→ **PROBLEM TO WORK ON**:
Set each entry down exactly as written.

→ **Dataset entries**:
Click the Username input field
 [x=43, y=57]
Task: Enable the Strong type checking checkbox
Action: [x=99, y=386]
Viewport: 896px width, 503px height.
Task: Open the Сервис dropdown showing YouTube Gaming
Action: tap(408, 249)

→ **ANSWER BOX**:
Click the Username input field
 [x=43, y=57]
Task: Enable the Strong type checking checkbox
Action: [x=99, y=386]
Viewport: 896px width, 503px height.
Task: Open the Сервис dropdown showing YouTube Gaming
Action: tap(408, 249)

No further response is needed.